More relevantly, Vanya has lived in Foreign Parts for much/most of the last several decades, so some patchiness in exposure to recent-ish innovations in AmEng usage is to be expected although maybe it’s hard to predict when and where that will manifest. And of course a change that is solely in orthography won’t be apparent in whatever continuing exposure he might have to US-origin TV/films/etc. I’m not sure if the prevalence of the “mic” spelling arose earlier in BrEng but maybe. Long ago I was intrigued by the possibility that a Mott the Hoople song might use that variant but idiosyncratically pronounce it like “mick,” but upon further inquiry it turned out they were using the British expression “to take the mick,”* which did not mean in context “grab the microphone,” even if it happens in the context of Top of the Pops.
*I don’t remember when I was first exposed to that expression, but it was definitely before you could quickly learn via googling that the relevant sense of “mick” was clipped Cockney rhyming slang for “piss.”
So that’s what “mic drop” refers to !
So you too have noticed that the past gets out of sync !
Oh yes. The past is out of sync; O cursed spite! / That ever I was born to drop the mic!
<* applause *>
A pic (pronounced “pick”) is the lance wielded by a picador; if you use “pic” as a verb, ‘to perform as a picador in bullfighting, to spear (a bull) with a pic’, how are you going to inflect it? This is not a question that authorities have addressed — these senses of “pic” aren’t in any dictionaries besides the OED, as far as I’ve found — so everyone who uses it in writing just wings it. Hemingway wrote “pic-ing” and “pic-ed”, with a hyphen; the OED records “pic’ed” and “picced” from later writers, and they also have the headword “piccing”, the gerund. However, “piced” and “picing” are definitely also out there in published books, and even seem to be more common. I guess people who are familiar with the verb “pic” don’t have a problem decoding those spellings, and aren’t distracted by wondering if they rhyme with “iced” and “icing”.
In our post-Hemingway age, bullfighting seems more culturally marginal in Anglophone discourse than hip-hop.
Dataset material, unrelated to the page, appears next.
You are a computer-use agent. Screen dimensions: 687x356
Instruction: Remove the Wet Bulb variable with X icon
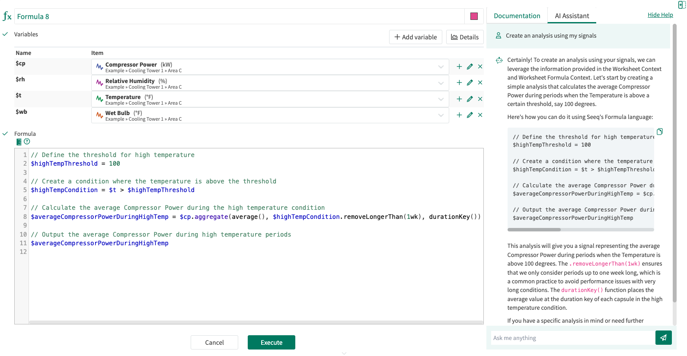click(480, 115)

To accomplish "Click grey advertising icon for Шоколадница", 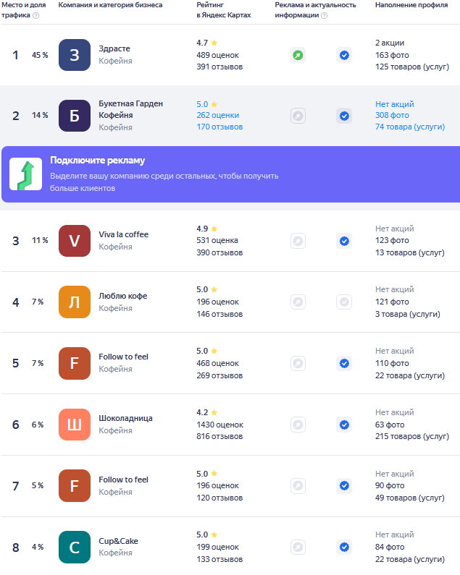I will (298, 425).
At least based on three or four minutes’ googling, it appears to be possible but uncertain whether the “pic” in “picador” is cognate with English “pike” (in the sense “stick/rod with a sharp pointy thing at the end”). The phrase “could be a borrowing or parallel formation” appears in connection with comparing the likely Vulgar Latin etymon of one to the likely Proto-Germanic etymon of the other. Within English, “pike” and “pick” (which also has a sharp-pointy-thing sense) may have common ancestry manifested in different vowels.
not to be confused, despite the potentially similar destination, with a PICC line (which i don’t know whether ever gets verbed).
Given the spelling “mic”, the contenders would be the mispronounceable micced and the mispronounceable and misinterpretable miced. The less bad option won.